Wenn man Kochbücher schreibt und
Ernährungsratschläge gibt, muss man aufpassen, dass man nicht mit
Hygienerichtlinien und Hiobsbotschaften im Widerspruch steht. Denn sonst setzt
es bitterböse mails. Und ich kann es ja verstehen: Ängstliche Verbraucher sind
gute Verbraucher. Deshalb wird gerne der Teufel an die Wand gemalt. Und bad
news are good news. Deshalb wird über Skandale intensiv berichtet. Beides
ergänzt sich ungut: Verbraucherängste zu schüren, treibt der
Lebensmittelindustrie und Food Watch kurzfristig Kundschaft zu.

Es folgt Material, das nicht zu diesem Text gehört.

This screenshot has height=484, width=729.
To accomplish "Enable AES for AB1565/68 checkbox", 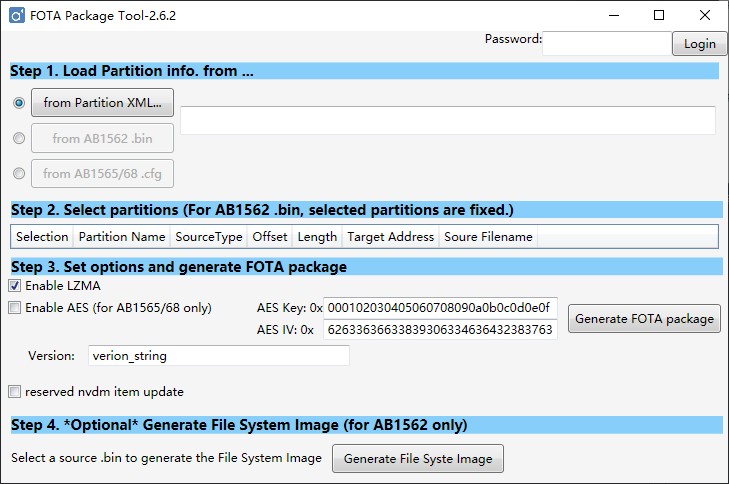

Langfristig
aber führt das zu Panikreaktionen und Hysterie. Denn wer Angst hat, der
verliert oft das Maß und den Blick fürs Wesentliche. Und verlangt nach
Garantien und Siegeln – um sich darauf zu verlassen. Was natürlich auch nicht
klappt und noch mehr Verunsicherung erzeugt. Und wenn wir nach und nach jedes
mögliche Risiko vermeiden, dann wird unser Ess-Alltag ziemlich trostlos,
langweilig und kontrolliert. Im Grunde treiben wir den Teufel mit dem Beelzebub
aus: Selbst zu kochen ist unbequem und gefährlich. Und selber Lebensmittel zu
produziere erst recht. Also alles keimfrei vom Lieferanten mit Garantie. Das
Risiko sollen doch bitte die Anderen tragen. „ Das Leben ist wild und
gefährlich“ meint mein Ältester, wenn ich wieder mal zaudere. Recht hat er. Also
ab ins wilde Frühbeet und auf den unhygienischen Markt!